Empirical Research Methods II

Spring 2000

 

Lab 5

Due: Tuesday, April 4th.

 

 

1        FTP, Course Data Sets, and Turning in the Assignment

The data sets we will be using for the course are all stored in:

/afs/andrew.cmu.edu/course/88/241/data

 

1)    Go to the Programs menu under Start (bottom left of the screen). Find and select Command Prompt.

2)    At the prompt inside the Command Prompt window, change directories to c:\temp, a local directory you can write to while you are on the machine in this cluster, by typing: cd   c:\temp

3)    Now invoke ftp by typing: ftp  unix.andrew.cmu.edu  (see Error! Reference source not found.). Login with your andrew id and password.

4)    Change directories on the andrew side by typing:

cd   /afs/andrew.cmu.edu/course/88/241/data

5)    Go into binary mode by typing: bin

6)    Get the file lab5qs.doc by typing: get  lab5qs.doc

7)    Type: get  learning.mtp

8)    Type: get  comp.mtp

9)    Type: get  vote.mtp

 

Turning In Assignments

1.     Open MS Word (not in ftp, but rather from the Start menu), and open the file you just downloaded: lab5qs.doc, which should be sitting in the c:\temp directory.
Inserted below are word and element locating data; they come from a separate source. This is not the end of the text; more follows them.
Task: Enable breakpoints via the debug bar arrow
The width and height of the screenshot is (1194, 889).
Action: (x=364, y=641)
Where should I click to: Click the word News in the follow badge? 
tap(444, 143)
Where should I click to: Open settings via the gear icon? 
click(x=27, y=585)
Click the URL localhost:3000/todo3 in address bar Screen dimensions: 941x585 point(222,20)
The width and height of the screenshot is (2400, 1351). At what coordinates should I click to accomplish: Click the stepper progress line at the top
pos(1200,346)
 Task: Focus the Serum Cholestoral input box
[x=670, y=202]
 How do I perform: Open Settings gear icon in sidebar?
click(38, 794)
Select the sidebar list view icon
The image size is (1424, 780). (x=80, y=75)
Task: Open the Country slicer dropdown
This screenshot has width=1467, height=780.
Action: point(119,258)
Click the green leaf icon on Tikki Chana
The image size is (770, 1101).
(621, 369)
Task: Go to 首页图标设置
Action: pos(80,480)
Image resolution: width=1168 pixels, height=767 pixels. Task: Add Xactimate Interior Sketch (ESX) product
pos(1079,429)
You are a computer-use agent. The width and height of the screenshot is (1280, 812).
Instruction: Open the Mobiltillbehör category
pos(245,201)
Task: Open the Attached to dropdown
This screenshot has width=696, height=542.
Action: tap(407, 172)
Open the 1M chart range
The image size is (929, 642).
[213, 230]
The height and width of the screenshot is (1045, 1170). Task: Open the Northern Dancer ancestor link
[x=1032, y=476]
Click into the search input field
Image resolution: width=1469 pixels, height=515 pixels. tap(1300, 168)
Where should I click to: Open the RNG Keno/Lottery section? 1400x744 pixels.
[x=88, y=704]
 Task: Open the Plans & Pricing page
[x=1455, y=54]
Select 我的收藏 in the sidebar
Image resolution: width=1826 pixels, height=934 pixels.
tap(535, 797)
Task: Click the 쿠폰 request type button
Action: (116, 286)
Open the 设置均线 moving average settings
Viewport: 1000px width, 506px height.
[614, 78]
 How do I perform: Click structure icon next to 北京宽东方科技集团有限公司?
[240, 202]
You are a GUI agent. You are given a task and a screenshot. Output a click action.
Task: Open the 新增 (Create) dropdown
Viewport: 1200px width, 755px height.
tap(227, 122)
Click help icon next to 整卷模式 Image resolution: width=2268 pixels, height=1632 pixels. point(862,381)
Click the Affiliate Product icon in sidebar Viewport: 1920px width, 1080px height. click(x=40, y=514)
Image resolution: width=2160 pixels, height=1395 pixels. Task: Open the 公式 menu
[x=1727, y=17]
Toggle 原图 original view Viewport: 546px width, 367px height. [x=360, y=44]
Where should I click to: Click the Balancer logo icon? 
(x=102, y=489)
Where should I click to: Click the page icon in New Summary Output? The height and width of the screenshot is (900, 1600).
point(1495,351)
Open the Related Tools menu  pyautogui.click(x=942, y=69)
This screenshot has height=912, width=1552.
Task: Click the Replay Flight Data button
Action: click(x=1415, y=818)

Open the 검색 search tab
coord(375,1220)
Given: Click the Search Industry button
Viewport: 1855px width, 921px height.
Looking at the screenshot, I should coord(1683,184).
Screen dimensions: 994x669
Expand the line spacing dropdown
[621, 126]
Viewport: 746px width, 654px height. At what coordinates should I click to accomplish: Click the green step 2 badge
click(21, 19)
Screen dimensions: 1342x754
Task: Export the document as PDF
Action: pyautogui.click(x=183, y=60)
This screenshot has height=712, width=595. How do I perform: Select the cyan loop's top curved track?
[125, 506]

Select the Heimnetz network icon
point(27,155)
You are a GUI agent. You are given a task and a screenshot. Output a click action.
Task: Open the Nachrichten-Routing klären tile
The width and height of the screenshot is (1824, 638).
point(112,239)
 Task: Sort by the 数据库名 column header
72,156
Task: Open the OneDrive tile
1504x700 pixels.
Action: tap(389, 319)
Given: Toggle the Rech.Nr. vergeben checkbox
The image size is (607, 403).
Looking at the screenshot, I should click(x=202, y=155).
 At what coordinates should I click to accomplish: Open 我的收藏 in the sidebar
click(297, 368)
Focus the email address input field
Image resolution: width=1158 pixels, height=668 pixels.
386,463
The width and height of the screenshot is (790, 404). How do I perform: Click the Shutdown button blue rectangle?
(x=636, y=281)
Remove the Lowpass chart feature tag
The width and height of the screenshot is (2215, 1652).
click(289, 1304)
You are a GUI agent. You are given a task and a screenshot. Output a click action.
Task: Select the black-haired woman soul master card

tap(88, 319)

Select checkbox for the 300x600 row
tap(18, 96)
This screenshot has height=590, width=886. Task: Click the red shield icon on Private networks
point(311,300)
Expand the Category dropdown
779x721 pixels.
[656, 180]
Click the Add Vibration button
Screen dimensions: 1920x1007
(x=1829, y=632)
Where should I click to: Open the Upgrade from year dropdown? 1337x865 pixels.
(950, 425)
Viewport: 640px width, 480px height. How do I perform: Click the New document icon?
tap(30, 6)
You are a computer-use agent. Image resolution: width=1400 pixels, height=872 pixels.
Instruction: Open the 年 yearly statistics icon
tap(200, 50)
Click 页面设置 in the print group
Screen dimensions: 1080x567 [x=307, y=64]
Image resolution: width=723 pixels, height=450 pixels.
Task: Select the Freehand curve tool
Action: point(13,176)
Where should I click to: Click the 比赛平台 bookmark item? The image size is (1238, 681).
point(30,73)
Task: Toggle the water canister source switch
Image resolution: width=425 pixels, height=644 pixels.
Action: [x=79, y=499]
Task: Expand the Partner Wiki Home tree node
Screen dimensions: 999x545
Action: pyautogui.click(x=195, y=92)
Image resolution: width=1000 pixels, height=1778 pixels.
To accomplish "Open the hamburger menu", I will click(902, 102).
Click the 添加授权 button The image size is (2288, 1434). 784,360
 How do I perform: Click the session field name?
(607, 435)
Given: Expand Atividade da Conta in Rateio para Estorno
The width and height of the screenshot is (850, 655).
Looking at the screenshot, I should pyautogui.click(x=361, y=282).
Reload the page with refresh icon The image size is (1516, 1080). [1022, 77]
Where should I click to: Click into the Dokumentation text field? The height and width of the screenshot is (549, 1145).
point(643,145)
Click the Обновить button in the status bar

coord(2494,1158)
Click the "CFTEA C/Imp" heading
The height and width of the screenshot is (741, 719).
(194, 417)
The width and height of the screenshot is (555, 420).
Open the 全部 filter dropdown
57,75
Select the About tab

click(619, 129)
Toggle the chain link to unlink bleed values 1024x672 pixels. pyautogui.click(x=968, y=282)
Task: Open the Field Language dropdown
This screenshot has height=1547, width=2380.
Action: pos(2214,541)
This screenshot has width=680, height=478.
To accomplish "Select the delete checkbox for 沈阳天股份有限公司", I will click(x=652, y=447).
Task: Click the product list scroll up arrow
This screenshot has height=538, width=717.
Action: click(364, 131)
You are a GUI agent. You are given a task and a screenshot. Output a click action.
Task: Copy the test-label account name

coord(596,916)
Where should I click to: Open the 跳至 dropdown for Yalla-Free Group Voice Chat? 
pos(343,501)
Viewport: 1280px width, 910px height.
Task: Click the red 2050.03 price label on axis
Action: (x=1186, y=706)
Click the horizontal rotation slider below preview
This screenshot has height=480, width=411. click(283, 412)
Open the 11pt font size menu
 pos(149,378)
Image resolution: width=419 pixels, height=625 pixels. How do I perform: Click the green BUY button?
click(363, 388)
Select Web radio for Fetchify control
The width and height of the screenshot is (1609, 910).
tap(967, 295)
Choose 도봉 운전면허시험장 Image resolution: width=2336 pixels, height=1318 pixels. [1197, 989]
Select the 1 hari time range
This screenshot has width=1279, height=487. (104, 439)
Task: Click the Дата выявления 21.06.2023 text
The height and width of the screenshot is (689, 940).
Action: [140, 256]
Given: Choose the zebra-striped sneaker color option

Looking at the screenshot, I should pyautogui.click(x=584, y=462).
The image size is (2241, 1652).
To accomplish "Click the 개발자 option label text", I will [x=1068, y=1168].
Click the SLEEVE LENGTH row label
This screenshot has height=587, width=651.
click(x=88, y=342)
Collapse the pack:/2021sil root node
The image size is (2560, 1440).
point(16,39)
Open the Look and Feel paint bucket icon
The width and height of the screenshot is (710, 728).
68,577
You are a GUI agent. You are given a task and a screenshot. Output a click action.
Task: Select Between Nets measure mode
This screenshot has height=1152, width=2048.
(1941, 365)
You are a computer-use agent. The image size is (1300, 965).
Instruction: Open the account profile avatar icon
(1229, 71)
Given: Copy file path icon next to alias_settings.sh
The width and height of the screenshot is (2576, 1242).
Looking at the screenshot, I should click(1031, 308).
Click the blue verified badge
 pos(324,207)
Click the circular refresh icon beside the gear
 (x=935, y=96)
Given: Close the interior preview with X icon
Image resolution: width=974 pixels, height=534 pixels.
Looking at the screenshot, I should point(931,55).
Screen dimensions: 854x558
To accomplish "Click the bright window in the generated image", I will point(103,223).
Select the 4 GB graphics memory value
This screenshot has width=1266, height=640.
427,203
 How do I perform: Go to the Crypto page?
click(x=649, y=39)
2.     In Word, fill in your name and email id, and then go to the File menu, choose "Save As", and name the file <your-email-id>-lab5.doc.  E.g., since my email address is scheines@andrew.cmu.edu, my file name would be: scheines-lab5.doc

 

You can copy Minitab results and graphs into this file, and turn it in electronically at any time before the beginning of the next class.  To turn in your file electronically, use ftp in binary mode and deposit the file in the /afs/andrew/course/88/241/handin directory.   If you already have ftp running, follow steps 4, 5 and 6 below.  To do it from scratch, follow all of these steps:

 

1.     Open command prompt

2.     Cd into the directory in which your Word file resides (e.g., c:\temp)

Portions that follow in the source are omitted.